The UK boss of diary giant Arla has said that customers are likely going to face higher prices to buy a pint of milk, as farmers are being squeezed by soaring costs.
“We are calling time on cheap milk,” Ash Amirahmadi told the PA news agency as the business set out its plan for the next five years.
Farmers have been facing squeezed milk prices for years. In the last 10 years consumer prices have gone up 26% as a whole, Mr Amirahmadi said, but the price of milk has dropped by 7% in the same period.
“This strategy is about improving the profitability of fresh milk,” he said.
“We saw the inflation on farms, on feed, fertiliser and fuel, starting around June or July last year.

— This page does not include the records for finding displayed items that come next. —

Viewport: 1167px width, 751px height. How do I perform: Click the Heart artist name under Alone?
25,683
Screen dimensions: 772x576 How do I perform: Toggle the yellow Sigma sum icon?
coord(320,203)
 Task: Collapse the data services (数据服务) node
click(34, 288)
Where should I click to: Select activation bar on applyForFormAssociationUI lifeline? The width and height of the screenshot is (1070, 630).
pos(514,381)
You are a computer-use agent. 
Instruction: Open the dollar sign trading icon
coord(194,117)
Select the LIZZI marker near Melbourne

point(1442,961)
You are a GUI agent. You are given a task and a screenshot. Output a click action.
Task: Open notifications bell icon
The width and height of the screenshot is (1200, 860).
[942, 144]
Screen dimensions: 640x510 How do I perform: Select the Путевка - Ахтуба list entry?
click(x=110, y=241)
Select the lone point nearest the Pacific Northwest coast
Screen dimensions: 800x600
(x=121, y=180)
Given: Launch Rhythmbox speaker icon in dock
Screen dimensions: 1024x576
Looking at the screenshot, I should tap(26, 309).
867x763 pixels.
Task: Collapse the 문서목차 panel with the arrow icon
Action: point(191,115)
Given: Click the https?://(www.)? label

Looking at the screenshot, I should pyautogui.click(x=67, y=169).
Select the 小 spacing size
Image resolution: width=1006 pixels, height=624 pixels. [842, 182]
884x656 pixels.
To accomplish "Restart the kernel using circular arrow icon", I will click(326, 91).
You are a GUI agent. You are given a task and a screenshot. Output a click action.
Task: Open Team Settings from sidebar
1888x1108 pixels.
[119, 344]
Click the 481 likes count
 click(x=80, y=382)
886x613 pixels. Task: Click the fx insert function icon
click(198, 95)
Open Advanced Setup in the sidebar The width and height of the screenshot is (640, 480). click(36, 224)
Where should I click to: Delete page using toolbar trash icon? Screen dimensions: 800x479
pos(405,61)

“There were already some pressures building, but since the Ukraine crisis that’s just increased exponentially, particularly things like fertiliser.”
It could take some time for costs to be passed through to shoppers, he said, but over the next five years things are likely to change.
“If you look at what we’re paying our farmers today, we’re paying over 30% more than we were a year ago. They need it.”
Milk production is still dropping, he said.
Arla’s five-year strategy could see it become the first dairy to export milk at scale out of the UK to tap into higher milk prices abroad.
The business said there are signs that demand for dairy around the world will increase by two per cent every year over the next half decade.
It warned there are “clear signals” that milk producers might not be able to meet that rise.
Recent fairer deals between supermarkets and dairies have not been enough to offset huge recent price rises. Just like for many parts of the economy, agriculture is facing runaway costs.
Fuel prices have increased significantly and fertiliser costs are also through the roof, Mr Amirahmadi said.
The UK’s largest supplier of fresh milk, Arla’s products can be spotted on supermarket shelves around the country. They include Cravendale, Lactofree, Lurpak and Anchor.
The cooperative’s 2,100 UK farms also supply some of the own brand milk that supermarkets sell.
Farmers are also facing added costs to invest in new ways of producing which can help fight catastrophic changes to the climate.
Mr Amirahmadi said Arla farmers are experimenting with innovative new technologies such as different feeds that could reduce emissions.
Cows are major emitters of methane, a potent greenhouse gas which produces an impact much greater than carbon dioxide.
By changing what the cows are fed, the amount of methane that they burp or fart can be reduced.
The business is also trying to increase the biodiversity on its farms and is reviewing different options for packaging. By 2030, all packaging will be made from recycled materials.